Veo en televisión una breve entrevista con Emmanuel Carrère a propósito de Limónov, su último libro publicado en castellano. Fascinante, como todos los suyos desde El adversario, la historia con la cual dio el salto decisivo en su trayectoria. Limónov lo devoré en cuanto se publicó el mes pasado, sufriendo por no poder abandonarme sin descanso a su lectura hasta terminarlo. Carrère retrata a un ruso infantil y ególatra, siempre resentido, valiente hasta el heroismo, contradictorio, arrogante, autoritario lindando con el fascismo, convencido de que el darwinismo social es implacable y justo. Pero, escriba sobre lo que escriba, Carrere sabe contar, poner en vilo al lector, convertirlo en un adicto a sus historias. Una novela rusa, de 2008, ya era formidable, y De vidas ajenas lo comenté aquí con entusiasmo.

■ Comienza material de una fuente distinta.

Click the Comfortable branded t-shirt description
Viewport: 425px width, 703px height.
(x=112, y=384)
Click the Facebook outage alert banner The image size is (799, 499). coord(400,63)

Tan importante en Limónov es el devenir de su protagonista como el trasfondo en tres cuartas partes del libro: Rusia, su país. El comunismo estaliniano en que nace Limónov; los grupos literarios de vanguardia exasperada y alcohólica en que pelea en su juventud; la Unión Soviética en descomposición a la que regresa en 1989, la de Gorbachov y pronto Yeltsin; y, en fin, la Rusia de Putin, ese político autoritario, poco escrupuloso, rabiosamente añorante del comunismo y que instaura un poder feroz con vocación eterna. Un enemigo implacable con los escasos opositores que se le enfrentan, entre ellos Limónov, “viejo jefe carismático de una partida de jóvenes desesperados”. ¿Qué pinta la democracia en esa Rusia de hoy? Nada. Ni está ni se le espera con Putin, pero tampoco lo estaría con Limónov o con la mayoría de los demás opositores.

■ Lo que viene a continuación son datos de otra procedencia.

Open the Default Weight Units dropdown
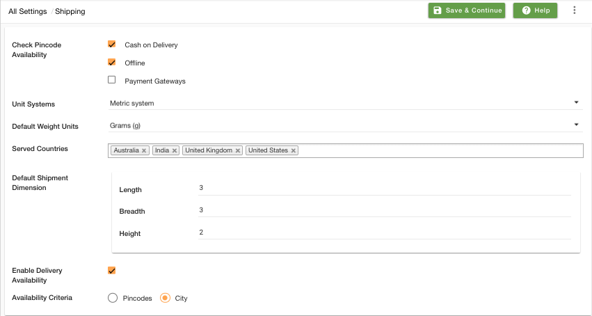 click(x=346, y=126)
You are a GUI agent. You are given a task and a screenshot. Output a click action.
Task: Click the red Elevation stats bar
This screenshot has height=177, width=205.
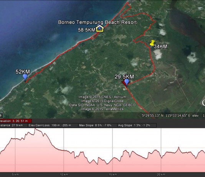coord(16,121)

Sobre Rusia Emmanuel Carrère no habla de oídas, y ese escenario, y su análisis de lo que en él sucede, acaba siendo en el libro tan apasionante como las andanzas del héroe. En Rusia parece hallar el escritor la otredad radical, algo totalmente diferente de lo que define su vida de burgués bohemio en un país tranquilo y previsible como Francia. Ahí está una clave para entender su interés por Limónov, un sujeto tan ruso, excesivo y complejo. Un tipo que, desde luego, es de otro mundo, y que sueña con terminar, como un mendigo, en un rincón perdido de Asia central, en algún lugar achicharrado por el sol, polvoriento, lento, violento.

13 marzo 2013

Manuel Vázquez Montalbán

Entre el domingo y el lunes, la 2 de Televisión Española emite un documental, dentro del programa Imprescindibles, sobre el escritor Manuel Vázquez Montalbán. En octubre hará diez años que murió de un infarto en una escala en Bangkok del vuelo que lo devolvía a Barcelona tras un periplo por Australia y Nueva Zelanda.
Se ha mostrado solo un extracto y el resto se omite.